* **Instructions for the task**
Every line with the word "chart" in it should be extracted from the data that follows.

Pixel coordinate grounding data
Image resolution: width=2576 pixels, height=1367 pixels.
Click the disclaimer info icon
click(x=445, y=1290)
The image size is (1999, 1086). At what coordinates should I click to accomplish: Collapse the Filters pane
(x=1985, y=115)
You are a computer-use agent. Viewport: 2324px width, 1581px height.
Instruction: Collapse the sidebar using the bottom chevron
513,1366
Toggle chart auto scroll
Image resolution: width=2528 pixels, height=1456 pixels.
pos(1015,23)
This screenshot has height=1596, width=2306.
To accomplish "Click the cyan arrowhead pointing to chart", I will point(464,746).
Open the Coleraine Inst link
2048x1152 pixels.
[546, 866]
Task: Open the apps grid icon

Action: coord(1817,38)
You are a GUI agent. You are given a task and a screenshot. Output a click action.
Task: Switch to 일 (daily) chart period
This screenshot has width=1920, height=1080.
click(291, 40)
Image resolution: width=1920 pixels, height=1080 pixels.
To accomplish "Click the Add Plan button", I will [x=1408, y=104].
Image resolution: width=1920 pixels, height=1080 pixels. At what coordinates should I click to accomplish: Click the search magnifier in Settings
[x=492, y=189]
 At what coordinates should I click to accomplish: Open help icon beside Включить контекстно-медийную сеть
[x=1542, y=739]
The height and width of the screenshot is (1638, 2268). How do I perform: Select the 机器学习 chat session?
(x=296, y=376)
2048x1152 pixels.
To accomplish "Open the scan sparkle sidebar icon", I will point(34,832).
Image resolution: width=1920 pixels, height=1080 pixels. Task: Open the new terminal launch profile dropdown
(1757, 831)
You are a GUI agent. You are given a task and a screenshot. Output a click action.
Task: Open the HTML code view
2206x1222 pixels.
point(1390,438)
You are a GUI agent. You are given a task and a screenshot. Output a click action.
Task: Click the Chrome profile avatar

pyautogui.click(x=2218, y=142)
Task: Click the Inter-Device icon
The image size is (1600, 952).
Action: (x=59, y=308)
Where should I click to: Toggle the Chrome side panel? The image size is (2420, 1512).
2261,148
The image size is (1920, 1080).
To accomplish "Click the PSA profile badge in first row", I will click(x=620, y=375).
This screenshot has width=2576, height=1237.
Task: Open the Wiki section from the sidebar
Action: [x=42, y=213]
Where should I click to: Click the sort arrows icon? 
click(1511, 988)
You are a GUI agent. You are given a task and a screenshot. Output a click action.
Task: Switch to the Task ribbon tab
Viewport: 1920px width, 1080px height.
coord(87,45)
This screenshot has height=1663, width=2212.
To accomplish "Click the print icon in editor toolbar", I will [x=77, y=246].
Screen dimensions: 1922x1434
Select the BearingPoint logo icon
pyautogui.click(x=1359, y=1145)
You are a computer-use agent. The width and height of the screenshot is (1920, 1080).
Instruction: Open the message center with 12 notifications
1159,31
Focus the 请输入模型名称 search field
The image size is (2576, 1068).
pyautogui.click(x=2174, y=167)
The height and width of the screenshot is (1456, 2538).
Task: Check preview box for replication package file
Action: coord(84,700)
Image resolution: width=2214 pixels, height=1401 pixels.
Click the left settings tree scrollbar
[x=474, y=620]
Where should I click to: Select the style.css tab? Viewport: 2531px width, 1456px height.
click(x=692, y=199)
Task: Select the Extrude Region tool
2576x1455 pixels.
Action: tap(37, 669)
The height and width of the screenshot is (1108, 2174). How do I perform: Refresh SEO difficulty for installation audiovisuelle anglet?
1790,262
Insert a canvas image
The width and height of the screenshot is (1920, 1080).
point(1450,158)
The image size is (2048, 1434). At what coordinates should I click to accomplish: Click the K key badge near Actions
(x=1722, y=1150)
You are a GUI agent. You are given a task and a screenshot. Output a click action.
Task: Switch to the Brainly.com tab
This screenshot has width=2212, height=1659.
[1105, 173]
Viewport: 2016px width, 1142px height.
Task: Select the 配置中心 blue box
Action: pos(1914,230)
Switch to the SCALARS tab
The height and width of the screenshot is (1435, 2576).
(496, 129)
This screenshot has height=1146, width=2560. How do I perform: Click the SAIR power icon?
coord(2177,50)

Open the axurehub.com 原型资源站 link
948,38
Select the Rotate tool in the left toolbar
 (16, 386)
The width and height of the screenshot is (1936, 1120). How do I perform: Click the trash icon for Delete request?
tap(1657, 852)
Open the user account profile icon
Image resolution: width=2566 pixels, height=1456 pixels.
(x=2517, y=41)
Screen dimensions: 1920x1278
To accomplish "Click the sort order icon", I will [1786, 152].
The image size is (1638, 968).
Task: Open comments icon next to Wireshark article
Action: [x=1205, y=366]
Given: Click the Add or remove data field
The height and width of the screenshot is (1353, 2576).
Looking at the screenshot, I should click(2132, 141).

* **Task answer**
Toggle chart auto scroll
To accomplish "Click the cyan arrowhead pointing to chart", I will point(464,746).
Task: Switch to 일 (daily) chart period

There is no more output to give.